Comicautoren entscheiden selbst, was sie erzählen wollen. Auf diese Weise werden manchmal Themen aufbereitet, die andernfalls nur ein paar Spezialisten oder Fachwissenschaftler interessieren würden. Und manchmal häufen sich diese Fälle wie jetzt gerade im frankobelgischen Comic.

Marc Malès: Mettez des mots sur votre colère (Glénat)
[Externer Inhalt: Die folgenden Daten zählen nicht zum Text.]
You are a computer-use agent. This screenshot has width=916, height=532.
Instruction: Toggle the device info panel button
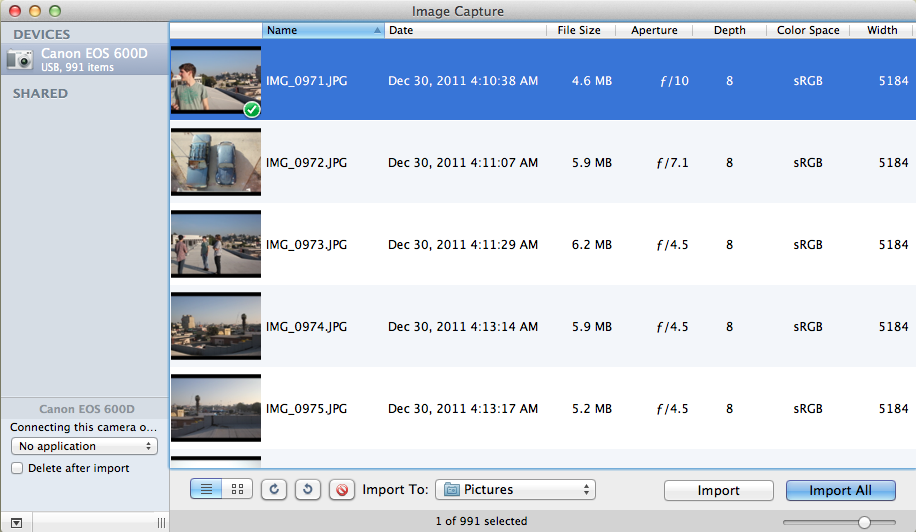click(x=14, y=522)
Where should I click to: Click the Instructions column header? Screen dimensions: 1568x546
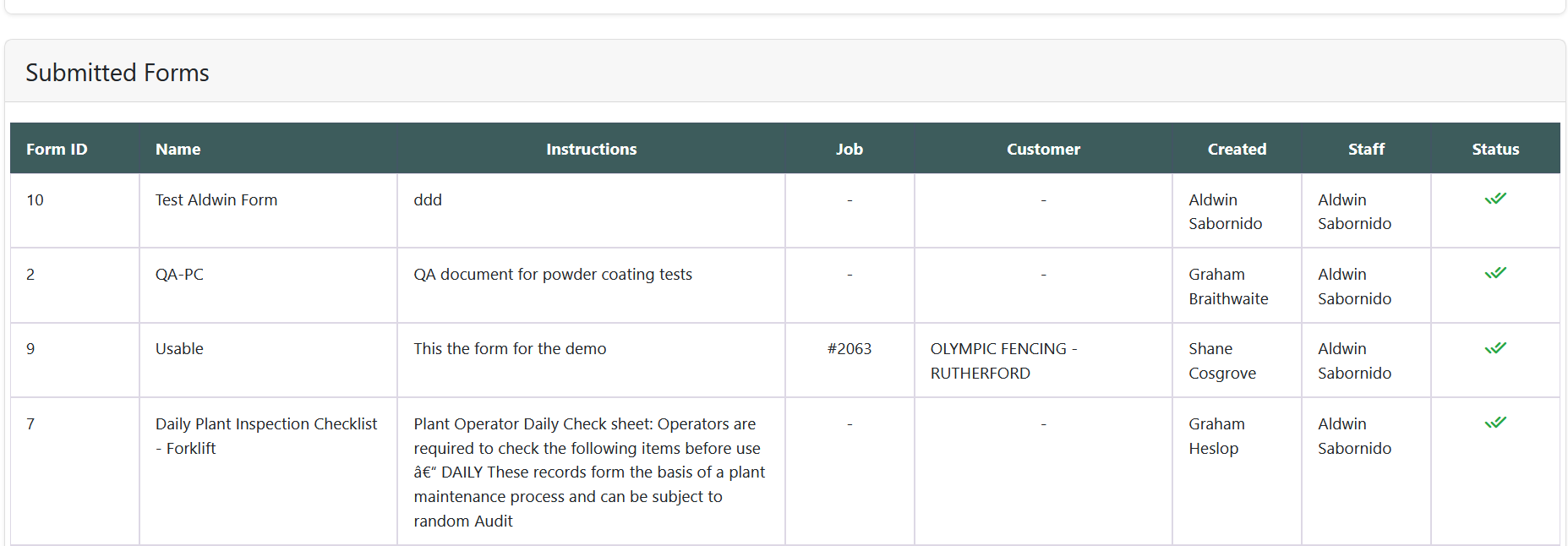point(591,150)
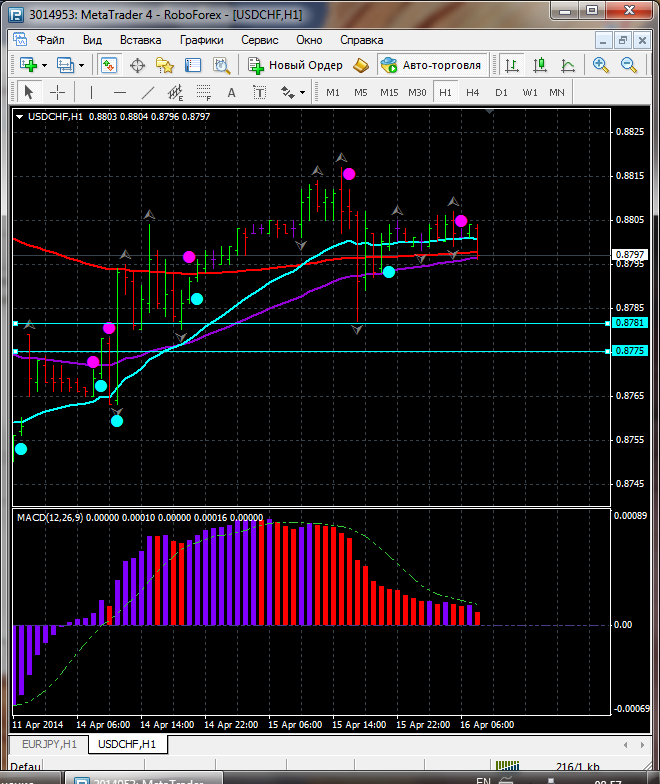The height and width of the screenshot is (784, 660).
Task: Select the Crosshair tool
Action: 58,92
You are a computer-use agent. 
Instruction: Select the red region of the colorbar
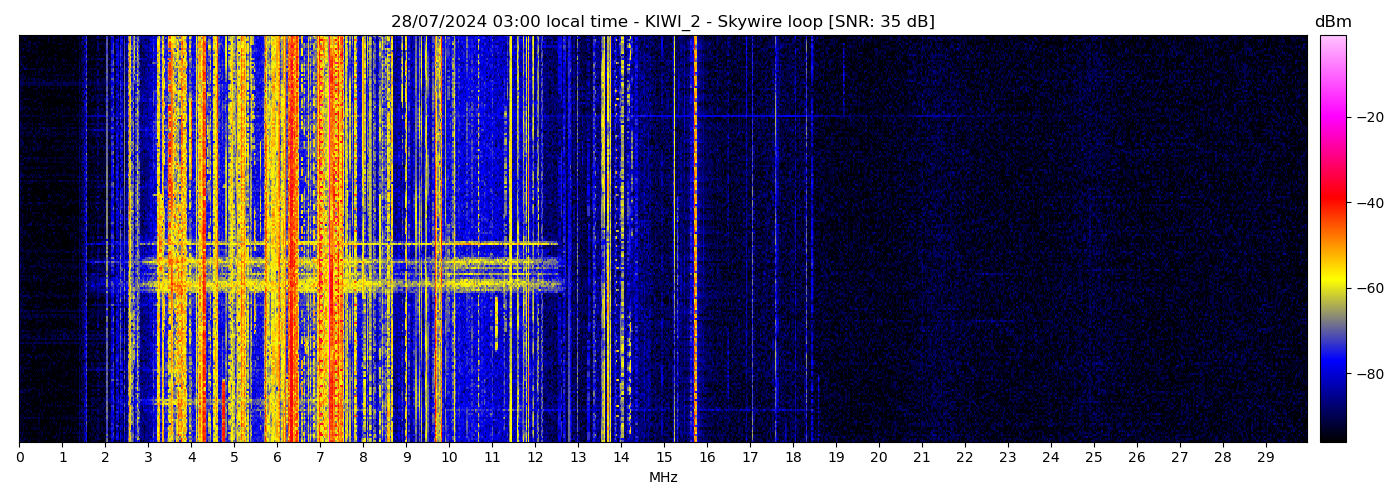1332,200
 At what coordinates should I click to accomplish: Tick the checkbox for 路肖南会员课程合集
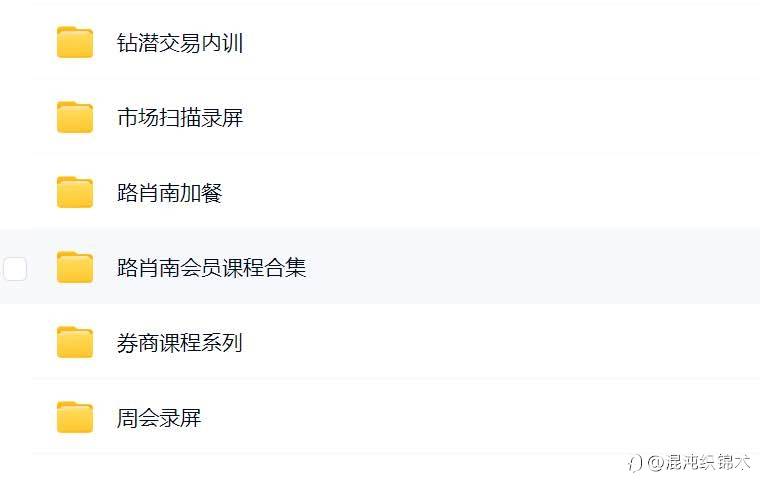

Ende des 19., Anfang des 20. Jahrhunderts photographierte Lewis Hine im Auftrag des National Child Labor Committee Kinder, die in den Slums unter den grausamsten Bedingungen in Fabriken schufteten. Malès schickt seinen fiktiven Helden, Owen Brady, auf denselben Weg. Dabei ist Brady kein netter Weltverbesserer, sondern ein cholerischer, zorniger Alkoholiker, der Frauen schlägt. Das Album im Querformat begleitet den Bildreporter Brady, der von seinem Vater mißbraucht wurde und häufig ins Bordell geht, wobei Malès Hines klassische Photographien in seinen Comic einbaut.
Bei BDzoom für Gilles Ratier der Comic der Woche.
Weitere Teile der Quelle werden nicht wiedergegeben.